According to Moore, he would describe himself as the “Chief Learning Officer” in tribute to the FAC/Hive’s overarching deliverable: organizational learning that leads to effective operations.
“Lt. Col. Moore provides the daily direction that keeps the FAC/Hive on mission and strategically engaged,” said U.S. Army Colonel Tim Connors. “On a typical morning, he organizes a military brief for the commanding officer and staff, or can be found discussing ways to improve military professionalism with one of several African officers on the staff. “
Moore leads a team of roughly 70 people, including nearly a dozen officers from Africa, Europe and Asia who serve alongside their American counterparts as part of a U.S. command that is helping African countries defeat violent extremist organizations. He leads all of the foreign liaison officers and manages all staff planning inputs while helping synchronize all activities in support of CJTF-HOA African partners.

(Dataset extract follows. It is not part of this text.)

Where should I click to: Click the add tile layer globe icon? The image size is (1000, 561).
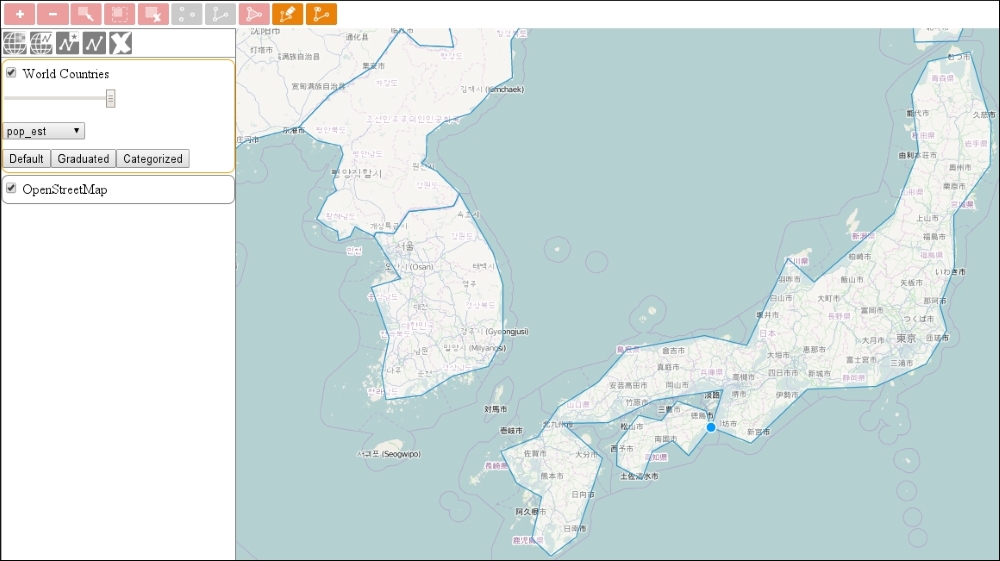15,42
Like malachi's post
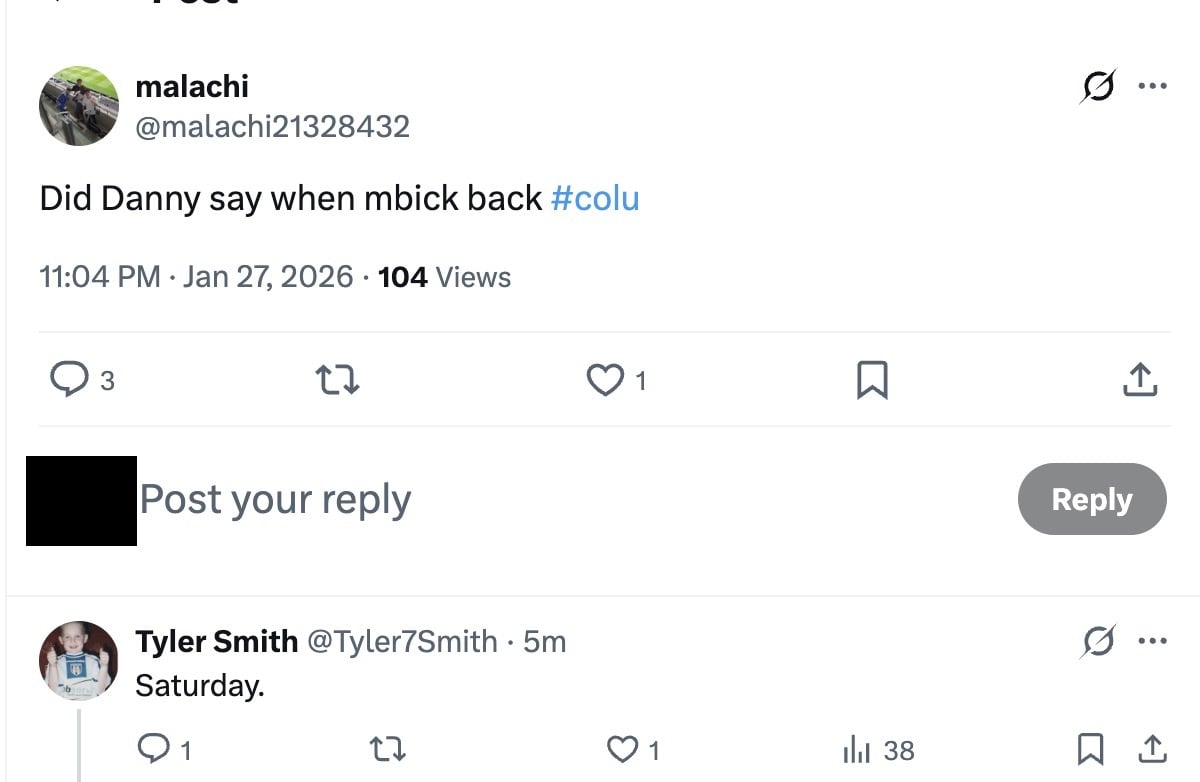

“Lt. Col. Moore is a great fit to lead our daily operations,” Connors said. “He brings a unique point of view and considerable experience working with multinational forces.”
During Moore’s tenure at CJTF-HOA, his leadership and mentorship helped accomplish many great feats to include the building of the African Data Sharing Network through the All Partners Access Network, which allows CJTF-HOA to push digital information to the militaries that are part of the African Mission to Somalia.
"Working in a multinational environment and leading officers from 15 different countries has been the most rewarding part of this job,” concluded Moore. “As a Canadian I am thankful for the trust this Task Force has in me and for the critical duties I have been asked to perform,”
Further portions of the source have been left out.